Misi penting inikah
yang engkau maksud yaa rabb?
Haruskah aku menyerah?
Namun tidakkah rasa
cintaku lebih besar dari rasa putus asa ku?
Kepulan asap khas nikotin mengudara mengisi
ruangan sempit berukuran 4x5m, terlihat banyak wajah bahagia namun penuh beban memenuhi
ruangan. Di sini aku berdiri, di dalam warung yang katanya “hanya” menjual
kopi, gorengan dan jajanan khas kampung lainnya, aku edarkan lagi pandanganku
ke sekeliling, aku pandangi satu persatu wajah orang-orang tanpa dosa yang memenuhi ruangan ini, namun
pandanganku tertuju pada satu titik, ya.. wanita itu, dengan mengenakan atasan
yang tidak sampai menutupi pusar dan rok yang cukup mini, yang di rasa ampuh
untuk membangkitkan birahi para lelaki manapun, di tambah wajah ayu khas wanita
sunda yang pandai bersolek, menjadi nilai plus bagi lelaki yang melihatnya.
Dengan lihainya ia membuat secangkir kopi
pesanan pria bertubuh tambun yang duduk tepat di depannya, sesekali wanita itu
tersenyum genit seolah-olah sebagai isyarat bahwa bukan hanya sekedar kopi yang
bisa di “beli”.
Sungguh pemandangan yang tidak ingin aku
nikmati.
Di atas meja yang hampir reyot itu, di
letakkannya kopi buatan tangan wanita tersebut, lagi-lagi senyum manja juga di
sajikan oleh wanita itu.

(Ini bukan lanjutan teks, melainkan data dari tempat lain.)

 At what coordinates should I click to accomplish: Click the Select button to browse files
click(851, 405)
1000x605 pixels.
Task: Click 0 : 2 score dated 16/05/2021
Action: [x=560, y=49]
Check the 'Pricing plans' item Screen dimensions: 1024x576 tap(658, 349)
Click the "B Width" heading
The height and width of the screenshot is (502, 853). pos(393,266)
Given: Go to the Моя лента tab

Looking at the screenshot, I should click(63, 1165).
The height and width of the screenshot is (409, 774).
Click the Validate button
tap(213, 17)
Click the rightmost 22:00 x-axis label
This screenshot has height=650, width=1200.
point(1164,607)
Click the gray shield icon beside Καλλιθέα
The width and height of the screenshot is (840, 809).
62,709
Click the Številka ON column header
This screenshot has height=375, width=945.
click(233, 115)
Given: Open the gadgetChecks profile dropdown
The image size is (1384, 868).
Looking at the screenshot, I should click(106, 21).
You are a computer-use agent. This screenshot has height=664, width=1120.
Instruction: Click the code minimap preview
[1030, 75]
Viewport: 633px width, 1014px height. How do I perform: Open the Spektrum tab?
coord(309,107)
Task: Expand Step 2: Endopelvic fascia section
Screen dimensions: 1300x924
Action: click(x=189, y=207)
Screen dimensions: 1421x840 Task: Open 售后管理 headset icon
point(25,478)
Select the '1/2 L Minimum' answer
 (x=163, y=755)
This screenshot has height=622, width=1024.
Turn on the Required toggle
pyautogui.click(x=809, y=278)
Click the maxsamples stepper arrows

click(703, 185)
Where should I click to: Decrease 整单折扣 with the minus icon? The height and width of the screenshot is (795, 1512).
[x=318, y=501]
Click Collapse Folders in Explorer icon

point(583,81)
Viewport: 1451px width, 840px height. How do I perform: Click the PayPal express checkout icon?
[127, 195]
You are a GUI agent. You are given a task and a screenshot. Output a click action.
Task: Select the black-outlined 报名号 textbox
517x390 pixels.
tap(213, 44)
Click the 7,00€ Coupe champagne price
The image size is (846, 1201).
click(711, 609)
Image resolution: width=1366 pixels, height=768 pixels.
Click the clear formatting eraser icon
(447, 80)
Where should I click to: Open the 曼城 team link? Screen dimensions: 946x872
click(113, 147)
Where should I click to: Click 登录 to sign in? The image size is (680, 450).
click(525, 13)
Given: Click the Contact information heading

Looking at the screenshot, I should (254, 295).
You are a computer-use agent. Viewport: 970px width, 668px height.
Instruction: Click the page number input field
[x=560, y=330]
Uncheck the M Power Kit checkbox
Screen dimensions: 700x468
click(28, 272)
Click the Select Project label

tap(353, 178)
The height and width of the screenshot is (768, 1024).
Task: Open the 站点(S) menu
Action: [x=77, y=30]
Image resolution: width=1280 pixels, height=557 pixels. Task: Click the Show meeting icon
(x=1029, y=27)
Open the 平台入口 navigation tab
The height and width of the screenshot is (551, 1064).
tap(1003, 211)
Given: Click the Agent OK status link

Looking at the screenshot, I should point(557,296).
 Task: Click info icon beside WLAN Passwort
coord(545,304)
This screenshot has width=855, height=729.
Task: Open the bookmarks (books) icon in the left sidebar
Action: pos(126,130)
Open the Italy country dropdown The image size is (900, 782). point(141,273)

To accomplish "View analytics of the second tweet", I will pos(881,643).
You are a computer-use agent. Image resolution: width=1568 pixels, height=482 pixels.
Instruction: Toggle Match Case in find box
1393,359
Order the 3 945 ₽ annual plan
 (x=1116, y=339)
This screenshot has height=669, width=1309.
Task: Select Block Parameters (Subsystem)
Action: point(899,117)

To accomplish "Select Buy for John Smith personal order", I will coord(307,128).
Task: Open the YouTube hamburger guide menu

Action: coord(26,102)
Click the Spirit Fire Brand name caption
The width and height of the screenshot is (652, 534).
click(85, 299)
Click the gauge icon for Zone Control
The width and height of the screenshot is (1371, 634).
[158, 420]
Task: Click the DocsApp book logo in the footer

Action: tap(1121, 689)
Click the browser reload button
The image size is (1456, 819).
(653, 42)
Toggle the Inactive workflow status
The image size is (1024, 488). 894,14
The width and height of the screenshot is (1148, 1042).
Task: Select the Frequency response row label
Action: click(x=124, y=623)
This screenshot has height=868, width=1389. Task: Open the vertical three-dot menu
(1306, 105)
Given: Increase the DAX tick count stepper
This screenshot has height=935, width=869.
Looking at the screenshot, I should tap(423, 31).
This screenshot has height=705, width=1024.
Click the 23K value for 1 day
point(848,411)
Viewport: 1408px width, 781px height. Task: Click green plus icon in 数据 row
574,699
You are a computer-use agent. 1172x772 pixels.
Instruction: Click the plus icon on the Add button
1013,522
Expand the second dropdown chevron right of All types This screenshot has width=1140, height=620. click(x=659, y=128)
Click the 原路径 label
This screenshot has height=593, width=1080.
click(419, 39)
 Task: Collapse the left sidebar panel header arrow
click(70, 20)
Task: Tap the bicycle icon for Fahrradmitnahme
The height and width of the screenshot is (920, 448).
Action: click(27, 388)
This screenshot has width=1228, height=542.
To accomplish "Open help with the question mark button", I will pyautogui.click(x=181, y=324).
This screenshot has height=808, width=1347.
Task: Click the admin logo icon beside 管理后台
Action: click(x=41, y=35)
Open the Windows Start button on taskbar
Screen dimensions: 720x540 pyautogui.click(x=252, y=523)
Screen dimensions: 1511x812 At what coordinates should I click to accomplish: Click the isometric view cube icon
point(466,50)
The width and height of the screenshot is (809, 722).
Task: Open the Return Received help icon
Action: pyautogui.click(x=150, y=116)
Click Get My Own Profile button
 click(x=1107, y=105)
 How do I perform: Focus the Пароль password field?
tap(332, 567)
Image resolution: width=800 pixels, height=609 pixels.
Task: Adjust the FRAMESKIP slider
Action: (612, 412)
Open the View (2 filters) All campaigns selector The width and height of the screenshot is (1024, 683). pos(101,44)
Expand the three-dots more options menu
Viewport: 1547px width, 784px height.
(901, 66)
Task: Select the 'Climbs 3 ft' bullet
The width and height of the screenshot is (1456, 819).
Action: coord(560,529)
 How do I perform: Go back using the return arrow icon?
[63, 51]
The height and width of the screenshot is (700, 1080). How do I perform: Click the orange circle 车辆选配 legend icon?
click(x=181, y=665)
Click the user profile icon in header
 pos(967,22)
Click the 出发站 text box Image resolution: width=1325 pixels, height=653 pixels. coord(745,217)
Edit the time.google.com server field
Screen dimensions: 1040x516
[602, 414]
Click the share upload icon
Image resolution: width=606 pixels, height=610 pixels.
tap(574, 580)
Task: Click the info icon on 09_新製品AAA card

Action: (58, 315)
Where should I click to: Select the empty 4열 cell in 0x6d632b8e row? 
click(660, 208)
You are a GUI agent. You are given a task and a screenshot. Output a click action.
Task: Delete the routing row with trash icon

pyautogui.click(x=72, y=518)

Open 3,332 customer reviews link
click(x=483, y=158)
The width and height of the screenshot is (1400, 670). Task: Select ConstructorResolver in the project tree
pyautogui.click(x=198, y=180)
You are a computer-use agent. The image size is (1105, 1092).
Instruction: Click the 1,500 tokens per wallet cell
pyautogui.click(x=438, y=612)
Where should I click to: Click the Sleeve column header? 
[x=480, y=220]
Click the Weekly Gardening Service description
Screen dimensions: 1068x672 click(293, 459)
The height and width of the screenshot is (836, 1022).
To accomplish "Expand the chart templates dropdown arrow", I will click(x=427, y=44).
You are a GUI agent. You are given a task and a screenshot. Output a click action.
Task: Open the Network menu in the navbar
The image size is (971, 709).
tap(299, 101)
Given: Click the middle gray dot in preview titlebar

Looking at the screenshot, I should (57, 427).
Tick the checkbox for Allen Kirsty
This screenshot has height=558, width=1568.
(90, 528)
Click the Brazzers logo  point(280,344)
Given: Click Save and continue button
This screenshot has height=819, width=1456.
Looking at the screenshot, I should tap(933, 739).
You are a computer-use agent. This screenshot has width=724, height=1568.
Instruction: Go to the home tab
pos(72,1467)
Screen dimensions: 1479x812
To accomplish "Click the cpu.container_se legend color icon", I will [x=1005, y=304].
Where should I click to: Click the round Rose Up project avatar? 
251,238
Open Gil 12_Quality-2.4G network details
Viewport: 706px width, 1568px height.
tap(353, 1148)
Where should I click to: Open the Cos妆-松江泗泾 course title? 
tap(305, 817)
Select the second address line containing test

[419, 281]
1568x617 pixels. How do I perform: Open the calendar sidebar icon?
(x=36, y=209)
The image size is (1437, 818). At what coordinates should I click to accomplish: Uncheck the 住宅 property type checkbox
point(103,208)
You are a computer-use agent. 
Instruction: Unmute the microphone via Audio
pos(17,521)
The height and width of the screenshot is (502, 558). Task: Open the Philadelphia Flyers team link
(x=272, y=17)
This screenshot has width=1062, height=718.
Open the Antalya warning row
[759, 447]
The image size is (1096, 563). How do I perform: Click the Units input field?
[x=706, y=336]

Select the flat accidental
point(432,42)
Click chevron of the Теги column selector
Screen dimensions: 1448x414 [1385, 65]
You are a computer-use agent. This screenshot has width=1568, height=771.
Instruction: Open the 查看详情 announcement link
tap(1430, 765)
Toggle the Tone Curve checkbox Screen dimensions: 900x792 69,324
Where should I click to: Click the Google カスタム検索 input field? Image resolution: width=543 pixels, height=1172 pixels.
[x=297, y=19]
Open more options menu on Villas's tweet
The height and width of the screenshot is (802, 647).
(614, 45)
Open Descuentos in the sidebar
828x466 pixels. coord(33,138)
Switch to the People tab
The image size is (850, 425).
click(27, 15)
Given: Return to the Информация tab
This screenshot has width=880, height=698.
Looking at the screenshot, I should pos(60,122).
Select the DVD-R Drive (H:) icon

Pria tambun berwajah batak itu seperti menagkap signal
yang di kirimkan wanita sunda itu.
“Ayi.. jangan lah kau terlalu sibuk dengan
warung kau ini, nanti malam temani abang saja yaa..” Kata-kata manja nan
berbisa terlontar dari pria tambun tersebut, seraya ia selipkan uang 100 ribuan
ke areal dada wanita sunda itu.
“beres lah bang, asalkan bang Tigor janji
bantu Ayi beres-beres warung” jawab wanita itu genit.
sungguh siapapun yang melihat pemandangan ini
pasti imajinya langsung beredar entah kemana. Betapapun aku yakin kedua insan
tanpa ikatan ini hanya akan menjadi kayu bakar di akhirat nanti.
Namun inilah tugasku menolong wanita itu dari
murka-Nya.
Tak sampai 10 langkah jarak antara aku dengan
wanita itu, sesaat kemudian barulah ia menyadari keberadaanku.
“ Ujang ! baru pulang!” wajah masam yang ia
perlihatkan kepadaku, sangat jauh berbeda dengan wajah yang ia berikan untuk
pria tambun itu.
“selalu pulang sore kamu jang! Ya sudah sana
ganti baju setelah itu bantu teh Eli cuci piring di dapur!”
Nada membentak yang keluar dari bibir wanita
itu, benar-benar menjadi salah satu alasan yang membuat aku tidak betah, tapi mengingat siapa
wanita itu membuat aku rela di maki dan di hujani amarah setiap harinya.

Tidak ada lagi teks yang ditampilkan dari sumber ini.